#### Trecho para leitura
►

Esse truque está atrelado a um outro: o deslocamento do narrador. Enquanto os personagens secundários são narrados pela distância característica da terceira pessoa, todos os protagonistas recebem o privilégio de descrever, em primeira pessoa, o momento derradeiro. Parece um golpe de gênio, mas..., as vozes narrativas são quase todas iguais. O tom pasteurizado dos personagens cariocas, oriundos de estrato pequeno-burguês, não apresenta aquele plus necessário para demarcar a diferença. O que salva o texto do naufrágio completo são as idiossincrasias, os aspectos externo à técnica narrativa, de cada um dos cinco protagonistas – embora essas particularidades não evitem, no início de cada capítulo, a sensação de déjà vu.

O que realmente estabelece a singularidade são as pequenas indeterminações, aqueles elementos que contribuem para a tessitura da substância narrativa. As dificuldades de Irene e Rita, ex-esposa e filha, depois da morte de Álvaro mostram-se, simultaneamente, hilárias e trágicas. As lésbicas que Silvio adotou sexualmente revelam a força telúrica que está se perdendo no mundo do politicamente correto. As carências afetivas de Ribeiro (apaixonado por Ruth, esposa de Ciro) são canalizadas no sobrinho e nas partidas de vôlei na praia. O ciúme de Ruth, que evoluiu para a loucura, repete a cena em que homens e mulheres se maltratam diariamente. Maria Clara (como se fosse o Anjo da Anunciação) contribui para a realização do último desejo de Ciro. Depois, fantasiada de viúva negra, comparece ao enterro. Por fim, há o padre Graça, um desgraçado, incapaz de perceber que a vida se opõe frontalmente à morte e que, como sempre, o demônio se esconde nos detalhes.

◄

#### Exercícios propostos
A) Transcreva do trecho sobre o romance a passagem entre "Esse truque está" e "de déjà vu.", inclusive.
B) Traduza para o inglês esta frase do trecho sobre o romance: "As carências afetivas de Ribeiro (apaixonado por Ruth, esposa de Ciro) são canalizadas no sobrinho e nas partidas de vôlei na praia."

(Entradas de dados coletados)

►

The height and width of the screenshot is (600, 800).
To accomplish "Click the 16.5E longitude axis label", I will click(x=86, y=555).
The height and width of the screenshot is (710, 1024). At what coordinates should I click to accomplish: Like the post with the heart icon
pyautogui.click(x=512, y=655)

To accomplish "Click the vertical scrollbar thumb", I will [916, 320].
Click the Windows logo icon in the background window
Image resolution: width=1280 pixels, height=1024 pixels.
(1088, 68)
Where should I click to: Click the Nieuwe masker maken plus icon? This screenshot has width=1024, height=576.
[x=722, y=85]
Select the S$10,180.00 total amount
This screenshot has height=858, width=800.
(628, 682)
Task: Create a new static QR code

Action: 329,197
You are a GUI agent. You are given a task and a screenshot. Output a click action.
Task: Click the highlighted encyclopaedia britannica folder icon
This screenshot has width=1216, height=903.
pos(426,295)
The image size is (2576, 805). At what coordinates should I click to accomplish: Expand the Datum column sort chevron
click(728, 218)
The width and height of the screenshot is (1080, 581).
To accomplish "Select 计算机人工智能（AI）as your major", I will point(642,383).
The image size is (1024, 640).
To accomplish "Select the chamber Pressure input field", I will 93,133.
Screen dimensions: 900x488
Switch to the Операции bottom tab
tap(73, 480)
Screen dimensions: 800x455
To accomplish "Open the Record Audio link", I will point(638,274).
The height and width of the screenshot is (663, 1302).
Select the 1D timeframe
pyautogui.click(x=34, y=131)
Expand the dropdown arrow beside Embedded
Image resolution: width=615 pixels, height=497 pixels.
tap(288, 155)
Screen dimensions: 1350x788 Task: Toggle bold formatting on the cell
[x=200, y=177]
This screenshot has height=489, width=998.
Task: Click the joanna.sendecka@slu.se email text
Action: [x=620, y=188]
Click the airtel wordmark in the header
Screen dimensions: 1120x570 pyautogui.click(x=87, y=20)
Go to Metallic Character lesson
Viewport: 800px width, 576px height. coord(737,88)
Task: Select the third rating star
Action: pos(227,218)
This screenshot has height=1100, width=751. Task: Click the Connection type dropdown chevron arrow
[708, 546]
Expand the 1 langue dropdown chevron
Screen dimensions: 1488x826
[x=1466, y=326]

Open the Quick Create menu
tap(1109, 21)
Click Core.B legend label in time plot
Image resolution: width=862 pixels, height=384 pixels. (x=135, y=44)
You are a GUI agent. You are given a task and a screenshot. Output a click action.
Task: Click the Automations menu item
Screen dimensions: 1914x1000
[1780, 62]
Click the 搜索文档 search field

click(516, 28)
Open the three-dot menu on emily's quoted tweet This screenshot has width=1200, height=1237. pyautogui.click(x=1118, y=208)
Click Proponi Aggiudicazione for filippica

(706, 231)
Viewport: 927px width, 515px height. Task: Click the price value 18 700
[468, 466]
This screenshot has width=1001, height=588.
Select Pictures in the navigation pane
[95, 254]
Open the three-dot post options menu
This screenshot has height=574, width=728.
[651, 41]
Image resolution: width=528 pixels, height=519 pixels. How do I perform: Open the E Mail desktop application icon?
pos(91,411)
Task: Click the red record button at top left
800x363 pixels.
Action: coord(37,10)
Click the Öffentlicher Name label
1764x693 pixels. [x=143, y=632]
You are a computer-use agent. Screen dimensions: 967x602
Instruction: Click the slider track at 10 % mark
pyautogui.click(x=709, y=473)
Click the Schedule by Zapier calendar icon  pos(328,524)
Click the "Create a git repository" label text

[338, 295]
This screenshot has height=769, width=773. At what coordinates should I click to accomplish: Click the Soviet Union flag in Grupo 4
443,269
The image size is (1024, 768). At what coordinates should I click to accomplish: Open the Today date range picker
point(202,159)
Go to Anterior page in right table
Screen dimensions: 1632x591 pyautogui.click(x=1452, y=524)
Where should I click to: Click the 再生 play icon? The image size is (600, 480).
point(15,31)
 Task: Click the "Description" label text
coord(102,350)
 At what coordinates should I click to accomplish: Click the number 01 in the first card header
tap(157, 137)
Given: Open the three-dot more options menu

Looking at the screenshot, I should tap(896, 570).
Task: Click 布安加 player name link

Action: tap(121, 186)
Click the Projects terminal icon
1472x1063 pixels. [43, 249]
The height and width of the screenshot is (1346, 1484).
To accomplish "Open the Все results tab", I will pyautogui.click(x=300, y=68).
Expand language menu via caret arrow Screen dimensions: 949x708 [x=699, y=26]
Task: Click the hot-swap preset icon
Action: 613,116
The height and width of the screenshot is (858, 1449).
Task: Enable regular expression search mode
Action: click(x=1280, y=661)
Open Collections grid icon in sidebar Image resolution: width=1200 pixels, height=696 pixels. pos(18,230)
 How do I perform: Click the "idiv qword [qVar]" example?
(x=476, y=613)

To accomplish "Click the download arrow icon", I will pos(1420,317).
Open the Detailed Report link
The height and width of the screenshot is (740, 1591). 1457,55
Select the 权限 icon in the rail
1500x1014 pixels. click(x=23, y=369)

◄

#### Respostas por exercício
A)
Esse truque está atrelado a um outro: o deslocamento do narrador. Enquanto os personagens secundários são narrados pela distância característica da terceira pessoa, todos os protagonistas recebem o privilégio de descrever, em primeira pessoa, o momento derradeiro. Parece um golpe de gênio, mas..., as vozes narrativas são quase todas iguais. O tom pasteurizado dos personagens cariocas, oriundos de estrato pequeno-burguês, não apresenta aquele plus necessário para demarcar a diferença. O que salva o texto do naufrágio completo são as idiossincrasias, os aspectos externo à técnica narrativa, de cada um dos cinco protagonistas – embora essas particularidades não evitem, no início de cada capítulo, a sensação de déjà vu.

B) Ribeiro's emotional needs (in love with Ruth, Ciro's wife) are channeled into his nephew and into volleyball games on the beach.